*TO DO*: Return the data below unchanged, without images.

*Collected data*:
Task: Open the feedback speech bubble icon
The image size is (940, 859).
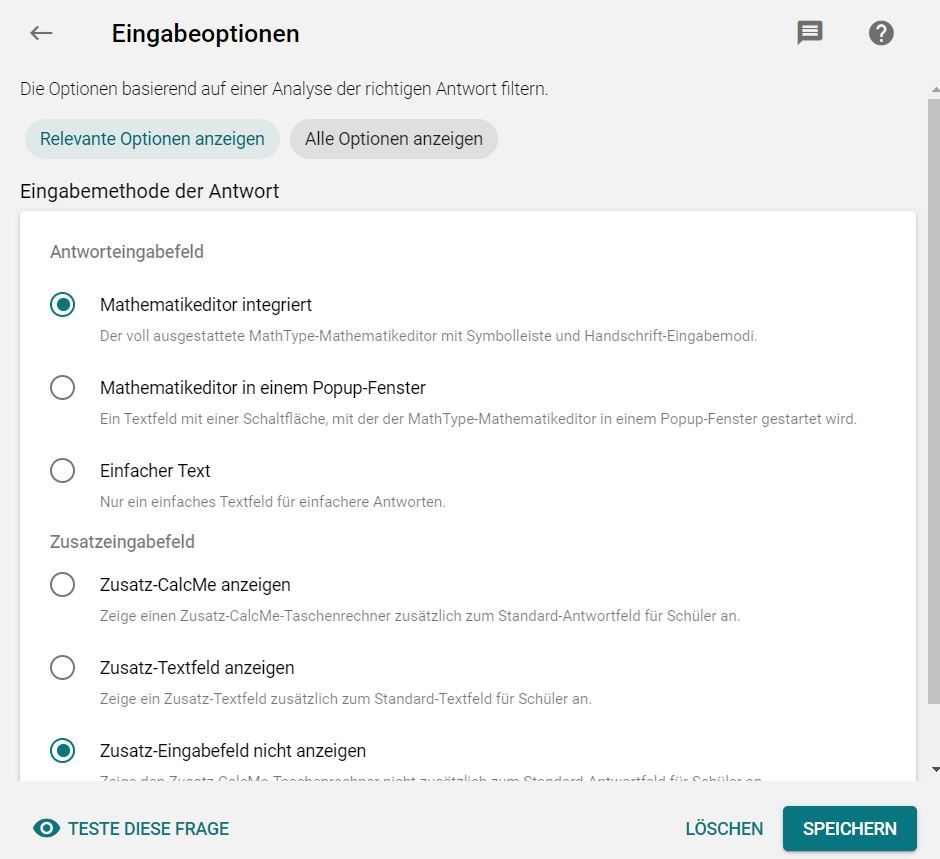Action: click(809, 33)
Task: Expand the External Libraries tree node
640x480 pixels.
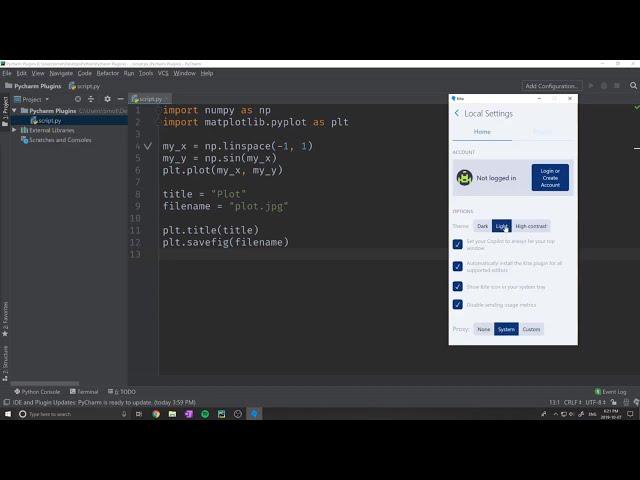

*SOLUTION TO THE EXERCISE*:
Task: Open the feedback speech bubble icon
The image size is (940, 859).
Action: click(809, 33)
Task: Expand the External Libraries tree node
640x480 pixels.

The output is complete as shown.